**Data for the task**
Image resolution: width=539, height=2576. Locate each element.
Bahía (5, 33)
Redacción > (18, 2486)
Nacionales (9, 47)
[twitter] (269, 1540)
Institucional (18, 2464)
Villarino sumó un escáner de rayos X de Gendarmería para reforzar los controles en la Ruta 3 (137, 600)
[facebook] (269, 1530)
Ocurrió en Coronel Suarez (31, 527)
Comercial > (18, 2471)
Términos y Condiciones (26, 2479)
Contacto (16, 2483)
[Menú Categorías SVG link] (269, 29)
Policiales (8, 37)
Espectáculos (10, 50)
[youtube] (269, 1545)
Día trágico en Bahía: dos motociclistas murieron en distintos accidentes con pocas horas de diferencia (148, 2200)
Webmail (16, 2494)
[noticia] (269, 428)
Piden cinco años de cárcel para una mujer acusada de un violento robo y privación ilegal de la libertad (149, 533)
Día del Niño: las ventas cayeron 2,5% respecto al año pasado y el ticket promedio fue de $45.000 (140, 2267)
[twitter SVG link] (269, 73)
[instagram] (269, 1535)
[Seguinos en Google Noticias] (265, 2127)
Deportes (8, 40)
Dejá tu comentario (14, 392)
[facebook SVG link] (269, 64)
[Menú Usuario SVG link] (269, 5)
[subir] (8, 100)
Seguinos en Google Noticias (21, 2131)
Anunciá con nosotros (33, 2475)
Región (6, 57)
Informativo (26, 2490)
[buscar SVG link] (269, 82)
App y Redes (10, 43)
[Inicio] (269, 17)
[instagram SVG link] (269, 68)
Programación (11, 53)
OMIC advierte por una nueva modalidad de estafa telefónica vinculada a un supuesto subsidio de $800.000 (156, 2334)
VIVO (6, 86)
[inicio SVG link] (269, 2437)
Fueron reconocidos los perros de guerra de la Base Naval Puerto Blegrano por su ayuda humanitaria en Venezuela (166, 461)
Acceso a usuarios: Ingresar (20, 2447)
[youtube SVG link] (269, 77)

**Problem to solve**
Where does the word "Bahía" occur in the data? Copy every line that has it.

**Solution below**
Bahía (5, 33)
Día trágico en Bahía: dos motociclistas murieron en distintos accidentes con pocas horas de diferencia (148, 2200)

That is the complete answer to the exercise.